(Opdrachtomschrijving)
Op welke datum hebben de Algerijnse autoriteiten volgens de uitspraak over de vreemdelingenbewaring meegedeeld dat er onvoldoende aanknopingspunten zijn om eiser een laissez-passer te verstrekken? Noem alstublieft alleen de datum.

6. De maatregel tot inbewaringstelling duurt in casu thans bijna een jaar voort. Gelet op het niet-punitieve, maar conservatoire karakter van de vrijheidsontneming is het belang van de vreemdeling bij invrijheidstelling nu zeer groot geworden. Verweerder heeft gesteld dat het belang van verweerder om de bewaring voort te zetten nog steeds zwaarder weegt dan het belang van eiser om in vrijheid te worden gesteld, gelet op het feit dat eiser ongewenst is verklaard wegens zware criminele antecedenten, hij zich heeft bediend van aliassen en hij het onderzoek naar zijn nationaliteit en identiteit frustreert. De rechtbank volgt dit standpunt van verweerder niet. Slechts in uitzonderlijke situaties, waarvan hier geen sprake is, zal het belang van verweerder op grond van de hierboven genoemde omstandigheden zo groot zijn, dat de vreemdelingenbewaring tot meer dan tweemaal de genoemde zes maanden zal kunnen voortduren, voordat het belang van de vreemdeling bij in vrijheidstelling groter wordt dan dat van verweerder bij voortzetting van die bewaring.
7. De rechtbank acht daarom de voortduring van de bewaring bij afweging van alle betrokken belangen, gelet op de lange duur van de maatregel tot inbewaringstelling, bezien in het licht van bovenstaand beleid en het daaraan ten grondslag liggende toetsingskader, in redelijkheid nu niet meer gerechtvaardigd. Hierbij heeft de rechtbank tevens van belang geacht dat de Algerijnse autoriteiten op 28 februari 2005 hebben meegedeeld dat er onvoldoende aanknopingspunten zijn om eiser een laissez-passer te verstrekken en er tot op heden nog geen uitslag bekend is van de taalanalyse. Aldus is er geen sprake van dat de vreemdeling op korte termijn verwijderd kan worden. In deze situatie ziet de rechtbank aanleiding om de bewaring heden op te heffen.
8. De rechtbank ziet in het vorenstaande evenwel geen aanleiding eiser ten laste van de Staat der Nederlanden een vergoeding als bedoeld in artikel 106 Vw 2000 toe te kennen.
9. Gelet op hetgeen hiervoor is overwogen is er aanleiding verweerder te veroordelen in de kosten die eiser in verband met de behandeling van het beroep heeft moeten maken, welke zijn begroot op € 322,- als kosten van verleende rechtsbijstand.
1. verklaart het beroep gegrond;
2. beveelt dat de bewaring met ingang van heden wordt opgeheven;
3. veroordeelt verweerder in de proceskosten van eiser tot een bedrag groot € 322,- (zegge: driehonderdtweentig euro), te betalen door de Staat der Nederlanden aan de griffier van deze rechtbank.
Deze uitspraak is gedaan en in het openbaar uitgesproken op 19 mei 2005 door mr. O.L.H.W.I. Korte, lid van de enkelvoudige kamer, in tegenwoordigheid van mr. M.R. Botman als griffier.
Tegen deze uitspraak staat geen hoger beroep open.

(Datasetfragment)
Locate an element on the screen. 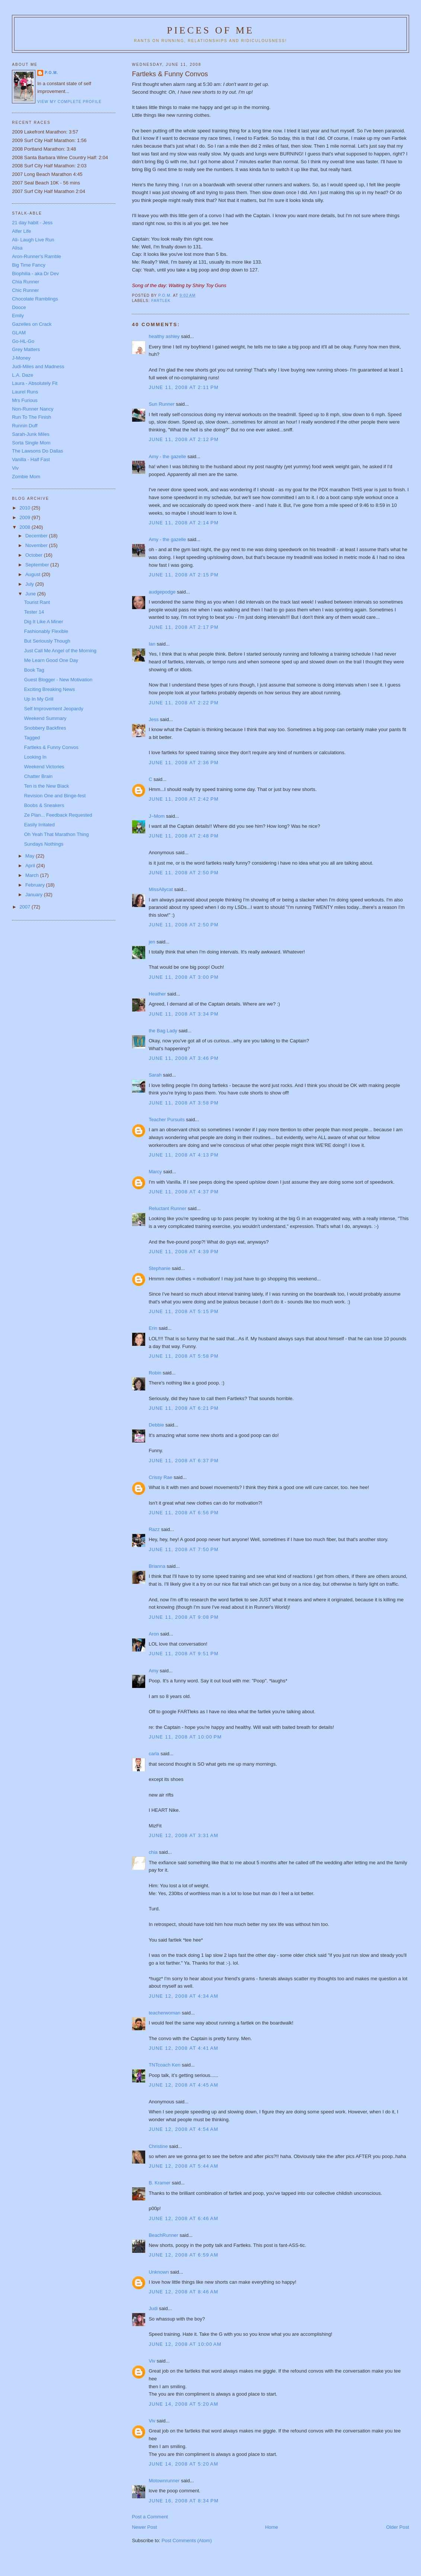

(Uitwerking opdracht)
28 februari 2005